Available data
————

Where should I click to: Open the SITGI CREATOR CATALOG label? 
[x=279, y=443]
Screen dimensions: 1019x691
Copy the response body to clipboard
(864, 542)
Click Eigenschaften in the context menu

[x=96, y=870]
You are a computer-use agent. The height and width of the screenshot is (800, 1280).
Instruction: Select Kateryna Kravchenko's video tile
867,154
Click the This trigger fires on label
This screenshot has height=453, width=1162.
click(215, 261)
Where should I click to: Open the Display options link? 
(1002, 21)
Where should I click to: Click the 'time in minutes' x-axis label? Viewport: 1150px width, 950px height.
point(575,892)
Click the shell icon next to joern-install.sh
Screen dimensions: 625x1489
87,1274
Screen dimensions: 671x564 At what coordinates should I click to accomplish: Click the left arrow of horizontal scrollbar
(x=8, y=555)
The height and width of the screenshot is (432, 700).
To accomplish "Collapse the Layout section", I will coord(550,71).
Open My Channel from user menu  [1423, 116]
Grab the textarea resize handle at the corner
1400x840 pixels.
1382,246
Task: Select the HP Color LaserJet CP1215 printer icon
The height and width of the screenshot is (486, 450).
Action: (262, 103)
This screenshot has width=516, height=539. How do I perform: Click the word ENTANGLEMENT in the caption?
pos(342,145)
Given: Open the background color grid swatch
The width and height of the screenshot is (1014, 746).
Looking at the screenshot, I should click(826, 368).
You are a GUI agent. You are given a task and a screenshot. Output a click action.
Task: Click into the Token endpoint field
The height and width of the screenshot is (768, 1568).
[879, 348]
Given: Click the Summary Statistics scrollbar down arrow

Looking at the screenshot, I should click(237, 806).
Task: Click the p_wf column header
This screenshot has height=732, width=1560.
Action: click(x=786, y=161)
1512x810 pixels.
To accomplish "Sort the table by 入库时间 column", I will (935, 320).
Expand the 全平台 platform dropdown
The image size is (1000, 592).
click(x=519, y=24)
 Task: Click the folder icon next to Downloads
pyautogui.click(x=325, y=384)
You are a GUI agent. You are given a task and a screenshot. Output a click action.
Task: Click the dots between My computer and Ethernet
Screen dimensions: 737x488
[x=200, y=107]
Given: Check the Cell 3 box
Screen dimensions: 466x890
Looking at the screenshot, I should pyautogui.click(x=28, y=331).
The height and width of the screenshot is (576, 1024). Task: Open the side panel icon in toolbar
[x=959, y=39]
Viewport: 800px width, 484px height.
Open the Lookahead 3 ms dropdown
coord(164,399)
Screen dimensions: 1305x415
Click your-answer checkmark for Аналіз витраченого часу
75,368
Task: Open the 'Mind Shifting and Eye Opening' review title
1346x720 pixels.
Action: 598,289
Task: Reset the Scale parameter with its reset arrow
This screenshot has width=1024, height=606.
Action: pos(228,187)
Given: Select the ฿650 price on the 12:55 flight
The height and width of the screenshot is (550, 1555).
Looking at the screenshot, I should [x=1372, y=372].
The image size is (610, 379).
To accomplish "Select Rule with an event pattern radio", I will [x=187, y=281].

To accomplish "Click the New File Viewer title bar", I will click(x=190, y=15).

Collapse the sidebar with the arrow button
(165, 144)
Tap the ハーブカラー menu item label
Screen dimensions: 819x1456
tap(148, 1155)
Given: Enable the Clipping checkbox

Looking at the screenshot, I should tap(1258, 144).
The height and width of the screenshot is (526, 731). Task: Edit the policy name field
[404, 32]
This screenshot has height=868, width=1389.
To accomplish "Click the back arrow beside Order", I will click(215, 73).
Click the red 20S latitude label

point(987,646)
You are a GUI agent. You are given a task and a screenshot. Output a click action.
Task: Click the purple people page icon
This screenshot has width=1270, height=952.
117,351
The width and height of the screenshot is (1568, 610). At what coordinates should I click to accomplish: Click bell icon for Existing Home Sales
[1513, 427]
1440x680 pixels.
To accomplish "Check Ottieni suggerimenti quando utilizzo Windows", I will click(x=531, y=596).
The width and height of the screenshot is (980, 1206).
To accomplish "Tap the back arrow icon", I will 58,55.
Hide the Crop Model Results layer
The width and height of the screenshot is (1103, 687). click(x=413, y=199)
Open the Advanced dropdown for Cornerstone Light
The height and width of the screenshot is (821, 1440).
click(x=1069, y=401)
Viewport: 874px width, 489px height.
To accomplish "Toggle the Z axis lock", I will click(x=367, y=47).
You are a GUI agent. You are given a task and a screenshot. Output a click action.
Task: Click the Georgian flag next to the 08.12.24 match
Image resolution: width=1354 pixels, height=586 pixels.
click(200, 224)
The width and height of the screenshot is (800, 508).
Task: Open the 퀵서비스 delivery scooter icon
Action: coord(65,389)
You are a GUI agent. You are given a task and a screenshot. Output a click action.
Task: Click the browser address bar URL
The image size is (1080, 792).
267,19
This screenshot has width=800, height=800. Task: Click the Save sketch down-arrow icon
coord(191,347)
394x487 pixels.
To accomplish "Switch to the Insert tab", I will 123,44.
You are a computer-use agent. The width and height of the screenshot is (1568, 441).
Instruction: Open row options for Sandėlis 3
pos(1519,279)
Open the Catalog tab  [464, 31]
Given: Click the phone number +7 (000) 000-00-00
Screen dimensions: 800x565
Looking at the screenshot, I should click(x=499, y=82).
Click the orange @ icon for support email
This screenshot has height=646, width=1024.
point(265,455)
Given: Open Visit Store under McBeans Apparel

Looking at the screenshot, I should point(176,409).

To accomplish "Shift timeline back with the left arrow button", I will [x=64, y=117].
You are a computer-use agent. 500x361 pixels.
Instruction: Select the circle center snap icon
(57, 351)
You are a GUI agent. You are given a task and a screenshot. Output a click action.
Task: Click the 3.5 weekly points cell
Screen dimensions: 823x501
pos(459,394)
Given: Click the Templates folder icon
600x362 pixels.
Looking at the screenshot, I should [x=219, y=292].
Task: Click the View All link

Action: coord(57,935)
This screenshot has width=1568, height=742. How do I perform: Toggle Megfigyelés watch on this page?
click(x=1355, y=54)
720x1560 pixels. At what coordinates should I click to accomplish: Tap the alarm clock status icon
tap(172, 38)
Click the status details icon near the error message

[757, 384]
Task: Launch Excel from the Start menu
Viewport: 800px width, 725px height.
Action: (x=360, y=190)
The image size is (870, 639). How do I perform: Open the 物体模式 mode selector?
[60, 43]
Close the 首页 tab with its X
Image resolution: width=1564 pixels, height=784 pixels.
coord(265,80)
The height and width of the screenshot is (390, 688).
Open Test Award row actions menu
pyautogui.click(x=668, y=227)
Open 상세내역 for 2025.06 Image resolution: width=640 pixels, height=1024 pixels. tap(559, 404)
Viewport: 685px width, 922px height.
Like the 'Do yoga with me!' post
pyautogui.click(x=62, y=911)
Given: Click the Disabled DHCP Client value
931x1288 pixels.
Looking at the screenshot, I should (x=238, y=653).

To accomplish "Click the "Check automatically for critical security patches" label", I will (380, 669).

————

Work order
Wherever a line contains the string "will", copy that line from the data.

Completed task
To accomplish "Collapse the Layout section", I will coord(550,71).
To accomplish "Sort the table by 入库时间 column", I will (935, 320).
To accomplish "Select Rule with an event pattern radio", I will [x=187, y=281].
To accomplish "Click the New File Viewer title bar", I will click(x=190, y=15).
To accomplish "Click the back arrow beside Order", I will click(215, 73).
To accomplish "Check Ottieni suggerimenti quando utilizzo Windows", I will click(x=531, y=596).
To accomplish "Tap the back arrow icon", I will 58,55.
To accomplish "Toggle the Z axis lock", I will click(x=367, y=47).
To accomplish "Switch to the Insert tab", I will 123,44.
To accomplish "Shift timeline back with the left arrow button", I will [x=64, y=117].
To accomplish "Click the "Check automatically for critical security patches" label", I will (380, 669).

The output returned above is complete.